2013 Devaluation and other 2013 government actions

The Venezuelan government has maintained currency controls and a fixed official exchange rate since February 2003. The Commission for the Administration of Foreign Exchange (“CADIVI”) until recently controlled the sale and purchase of foreign currency in Venezuela. In 2011, CADIVI established an official exchange rate of 4.30 BsF to 1 U.S. dollar ("U.S. Dollar") (the “prior official rate”). On February 13, 2013, the Venezuelan government announced the devaluation of its currency from 4.30 BsF per U.S. dollar to 6.30 BsF per U.S. dollar (the “official rate”). The functional currency of the Company’s subsidiary in Venezuela is the U.S. dollar.  Due to the impact of the devaluation on February 13, 2013, the Company recorded a pre-tax charge of $40.9 million in the year ended December 31, 2013 primarily related to the remeasurement of the local Venezuelan balance sheet on the date of the devaluation at the 6.30 BsF per U.S. dollar rate.  At December 31, 2013, the Company was still able to import copper at the official rate. In 2013, the Company remeasured the monetary assets and liabilities denominated in bolivars of its Venezuelan subsidiary at the official rate.

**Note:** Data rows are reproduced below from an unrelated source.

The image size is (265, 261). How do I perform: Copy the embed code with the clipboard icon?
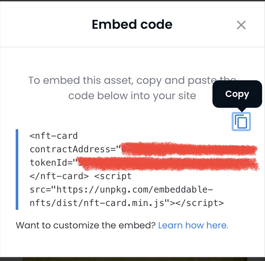(x=241, y=122)
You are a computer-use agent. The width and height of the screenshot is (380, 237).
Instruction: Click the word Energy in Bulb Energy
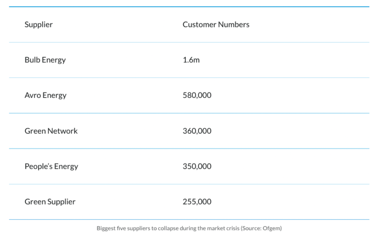point(54,60)
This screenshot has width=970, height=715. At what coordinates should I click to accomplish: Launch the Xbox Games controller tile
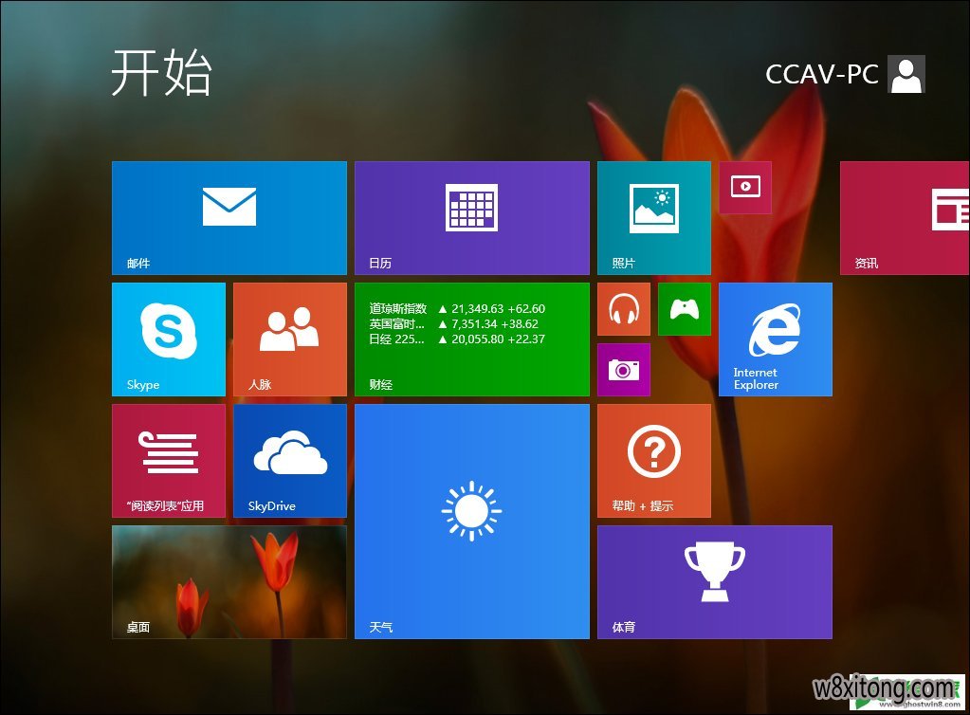684,308
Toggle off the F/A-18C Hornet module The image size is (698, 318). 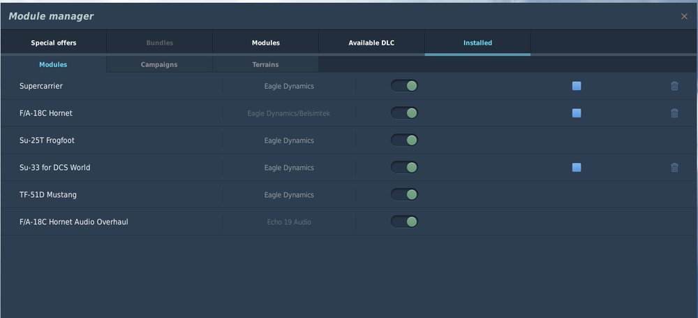coord(404,113)
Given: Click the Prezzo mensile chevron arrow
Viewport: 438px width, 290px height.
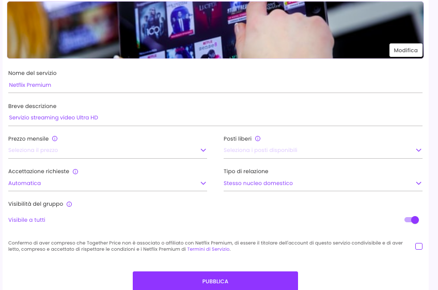Looking at the screenshot, I should click(x=204, y=150).
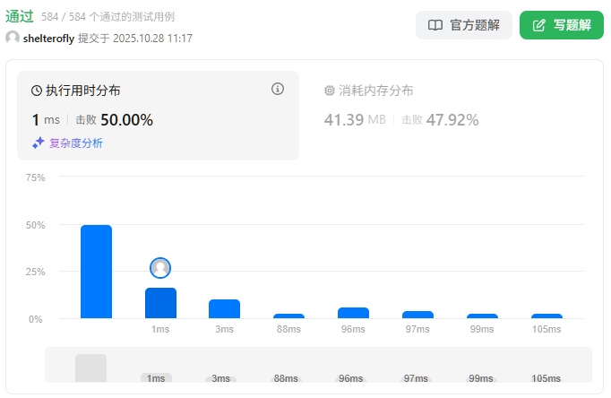Select the 3ms bar in the main chart
Image resolution: width=611 pixels, height=398 pixels.
(224, 308)
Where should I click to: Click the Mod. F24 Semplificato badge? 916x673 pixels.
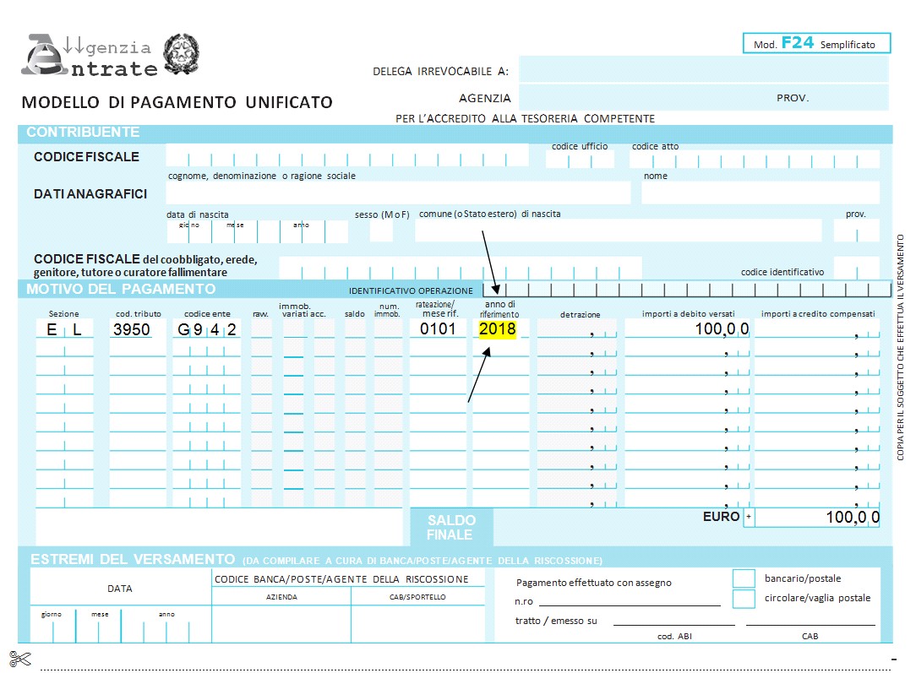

In March 2013, the Venezuelan government announced the creation of a new alternative currency exchange system authorizing certain companies that operate in designated industry sectors to exchange a limited volume of bolivars for dollars at a bid rate established via weekly auctions under the Complementary System of Foreign Currency Acquirement (“SICAD 1”). These auctions began weekly in October 2013 and the Central Bank of Venezuela began publishing the average exchange rate resulting from the weekly SICAD 1 auctions in December 2013.

First quarter 2014 devaluation and first quarter 2014 government actions

On January 24, 2014, the Venezuelan government announced the establishment of a dual exchange rate system. A rate of 6.30 BsF per U.S. dollar will be applied to priority sectors, while other sectors of the economy are eligible to apply an exchange rate determined based on the results of the Venezuelan central bank’s system of weekly SICAD 1 currency auctions to a wider range of transactions. In addition, on January 24, 2014, the Venezuelan government issued Exchange Agreement No. 25, which stated that the rate of exchange established in the most recent SICAD 1 auction would be used for payments related to foreign investments, royalties and the use and exploitation of patents, trademarks, licenses, franchises and technology. In January 2014, the Venezuelan government also announced the replacement of CADIVI with a new foreign currency administration, the National Center for Foreign Commerce (CENCOEX). An entity may seek approval to transact through the CENCOEX mechanism at the official rate; however, we understand that certain transactions may be approved at the latest published SICAD 1 rate depending on an entity’s facts and circumstances.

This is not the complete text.